Most HELP debtors are not currently repaying

Yesterday the ATO released tax statistics for the 2010-11 financial year. With the education department seemingly no longer publishing its annual higher education report the ATO tax statistics are the main source of information on some aspects of the HELP loan scheme.

Only about a quarter of HELP debtors, or 383,000 out of 1.57 million, made a repayment in 2010-11. The ATO classifies 593,000 people as ‘paying off’ their debt, presumably counting people who have made a repayment but have since fallen back below the threshold or have disappeared overseas (the number of people who are listed as overseas or with an unknown postcode more than tripled to 32,365, but I think this number is unreliable).

The reason is that HELP debtors are clustered in the lower income groups, as seen in the figure below. Many of them will still be students, but the largish number (122,000) in the $40,000-$49,999 range suggests that fiddling with the threshold for repayment, which was $45,000 in 2010-11, might substantially increase the number of people repaying. At the other end of the income spectrum, 5 HELP debtors had taxable incomes exceeding $1 million.

HELP debtor incomes 2011

The number of HELP debtors with $50,000+ debts increased from 15,143 in 2009-10 to 23,664 in 2010-11. This probably reflects FEE-HELP borrowers and more people staying in the system for long periods of times, such as those doing initial professional entry qualifications under the Melbourne Model.

Repayments through the tax system are increasing, as seen in the figure below. Repayments increased by more than repayers (7%/3%). But there is still far more being lent than being recovered (they don’t report on financial years, but I would estimate $3.5 billion in lending versus $1.3 billion in compulsory repayments).

HELP repayments

2 thoughts on “Most HELP debtors are not currently repaying

  1. Hi Andrew,

    Another interesting post and thanks for the figures. One obvious reason for the low proportion of debtors making HELP repayments is that those on higher incomes will quickly repay their debt and drop out of the figures, while those on low incomes will remain there forever. This may mean that the proportion will decline further in future years. The main point of interest is the % of all people who took out HELP loans who repay their debts. Otherwise it could become misleading if the minority who do not repay remain in the statistics, but those who repay do not.

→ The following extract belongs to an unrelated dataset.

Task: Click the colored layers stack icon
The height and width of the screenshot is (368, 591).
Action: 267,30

    Another thing, do you think it is fair for the Government to change the thresholds retrospectively? People take the loans and accept the level of tuition fees on the assumption that repayments would be manageable. Shouldn’t debtors be provided some certainty that the rules won’t change?

    As it currently stands, HELP debt repayments kick in at $49000, which is about 66% of the FT average weekly earnings of all adult Australians.

    Personally, I think that an annual repayment of $2,000 for someone earning $50,000 (4% of their pre-tax income) is a significant contribution, particularly for those with dependents.

    Lowing the threshold to $45,000 would mean a $1800 HELP contribution for someone on $45,000. I’m not a tax expert, but after paying tax and the Medicare levy ($6885), this $1800 represents the difference between living off $735 per week or $700 per week. I suspect this extra $35 per week would make a big difference to their weekly budget.

    More generally, does the graduate living off $735 per week really represent someone who has gained a significant private benefit from their higher education? Maybe if they worked part-time, but I would not say it is the case for full-time employed graduates.


  2. Peter – Yes on the compositional effects. For a similar reason the proportion of all debt not expected to be repaid is higher than the estimates for new debt.
    I think there is something to be said for broad stability of repayment systems. On the other hand, there nothing inherently unusual about fluctuating debt repayment requirements. Most students will eventually take out variable interest loans from banks. And I doubt most students have much idea about the precise threshold points.
    One possibility is just to change indexation of the threshold levels from average weekly earnings to CPI. Over time, I think that would speed up repayments without any in-principle change to the repayment system.